Rewrite every line of the records below with "checkbox" changed to "check box" and nothing else altered. Omit the pictures.

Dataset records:
** Begin **
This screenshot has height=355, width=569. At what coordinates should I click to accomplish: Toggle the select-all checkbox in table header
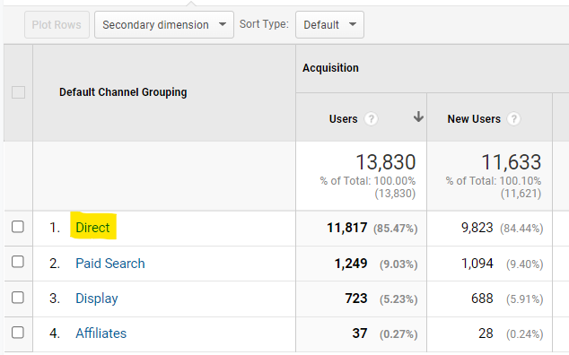click(18, 92)
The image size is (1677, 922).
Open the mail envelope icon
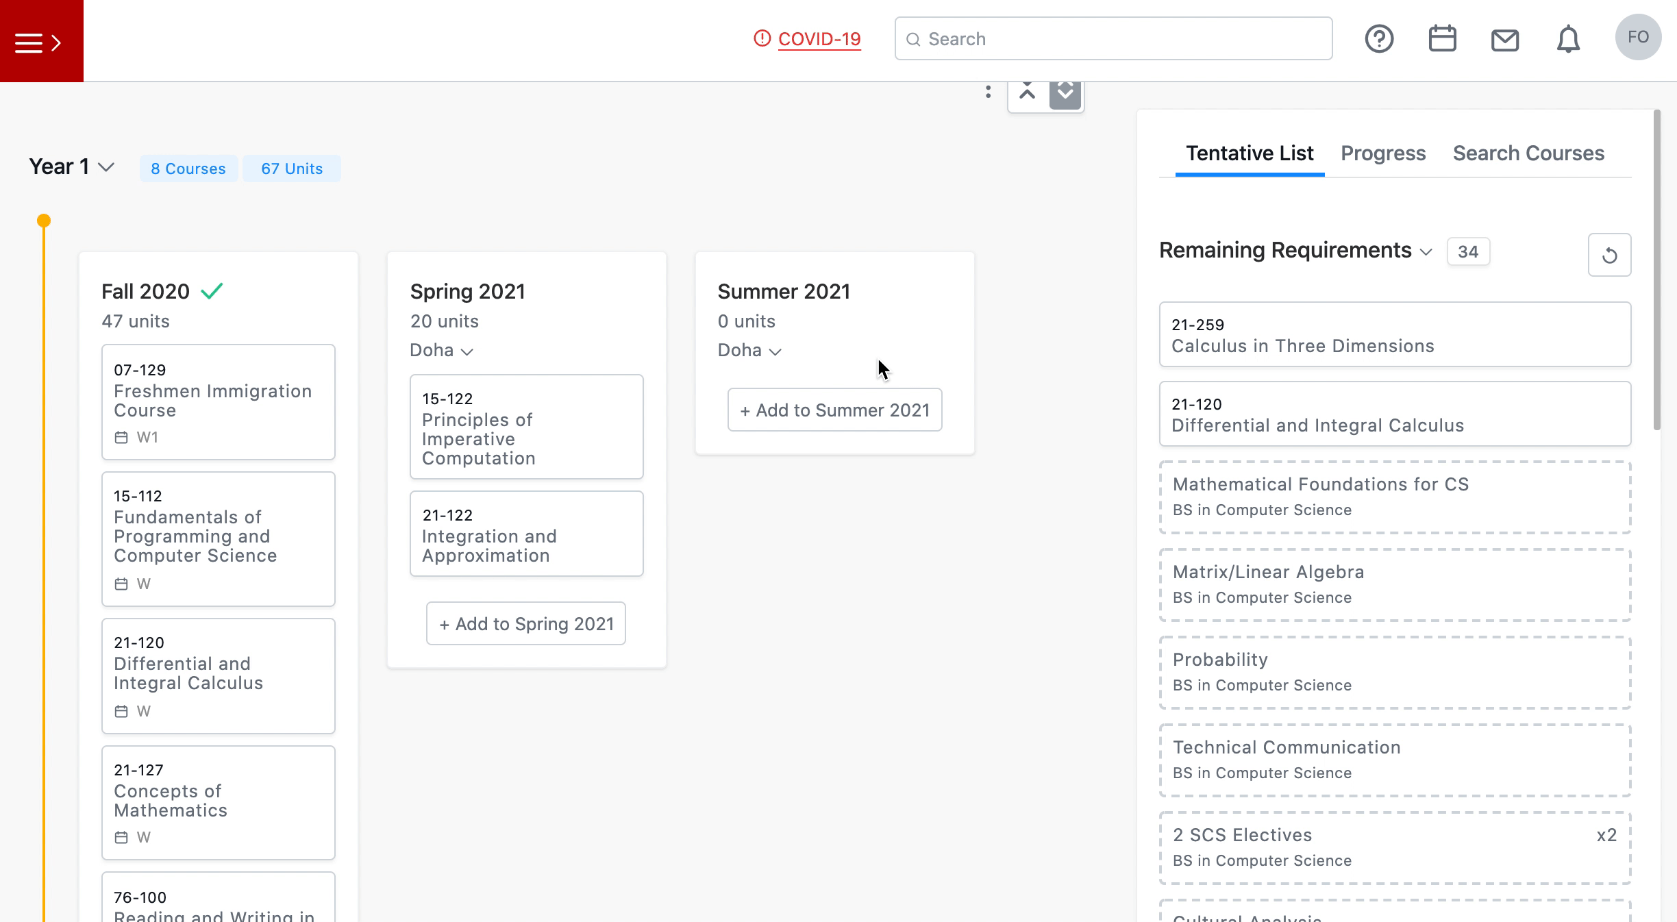click(x=1504, y=40)
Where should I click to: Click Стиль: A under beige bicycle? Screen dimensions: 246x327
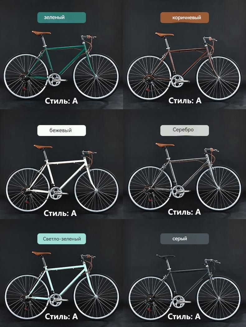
** End **
• _ANSWER TO THE PROBLEM_:
This screenshot has height=355, width=569. At what coordinates should I click to accomplish: Toggle the select-all check box in table header
click(18, 92)
The image size is (1677, 922).
Open the mail envelope icon
click(x=1504, y=40)
Where should I click to: Click Стиль: A under beige bicycle? Screen dimensions: 246x327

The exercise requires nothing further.